— The problem —
Search the entries below. Return every line that has "will" in it.

--- Data listing Enclosed Below ---

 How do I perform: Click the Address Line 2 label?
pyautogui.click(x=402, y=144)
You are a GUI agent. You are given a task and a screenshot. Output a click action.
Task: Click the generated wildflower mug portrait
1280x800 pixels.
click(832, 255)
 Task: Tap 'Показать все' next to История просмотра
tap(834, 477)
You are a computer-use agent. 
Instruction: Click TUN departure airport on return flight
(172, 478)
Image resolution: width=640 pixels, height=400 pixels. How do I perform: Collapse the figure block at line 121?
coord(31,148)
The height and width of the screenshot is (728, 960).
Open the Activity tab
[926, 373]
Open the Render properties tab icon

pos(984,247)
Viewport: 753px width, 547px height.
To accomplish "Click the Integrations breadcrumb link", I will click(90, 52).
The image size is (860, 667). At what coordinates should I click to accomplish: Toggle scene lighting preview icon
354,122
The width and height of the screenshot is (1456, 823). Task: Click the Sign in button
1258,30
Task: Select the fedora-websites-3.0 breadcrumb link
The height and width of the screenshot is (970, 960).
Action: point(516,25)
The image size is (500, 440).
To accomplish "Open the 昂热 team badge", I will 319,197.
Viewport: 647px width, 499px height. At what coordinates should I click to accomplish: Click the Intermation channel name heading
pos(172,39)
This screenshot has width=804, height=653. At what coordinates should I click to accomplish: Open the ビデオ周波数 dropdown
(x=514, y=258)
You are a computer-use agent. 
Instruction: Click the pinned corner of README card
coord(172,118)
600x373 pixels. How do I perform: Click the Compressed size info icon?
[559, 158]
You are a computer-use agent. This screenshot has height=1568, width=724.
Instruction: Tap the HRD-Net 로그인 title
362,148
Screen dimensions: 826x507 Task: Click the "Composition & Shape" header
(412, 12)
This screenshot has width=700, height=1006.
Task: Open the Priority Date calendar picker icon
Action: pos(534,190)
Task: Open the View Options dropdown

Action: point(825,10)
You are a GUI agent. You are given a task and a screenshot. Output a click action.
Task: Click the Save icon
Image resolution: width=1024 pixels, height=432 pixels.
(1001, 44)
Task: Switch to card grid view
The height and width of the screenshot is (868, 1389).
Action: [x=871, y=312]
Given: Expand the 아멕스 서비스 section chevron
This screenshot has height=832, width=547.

--- End of Enclosed Data listing ---

— Response to this exercise —
To accomplish "Click the Integrations breadcrumb link", I will click(90, 52).
To accomplish "Open the 昂热 team badge", I will 319,197.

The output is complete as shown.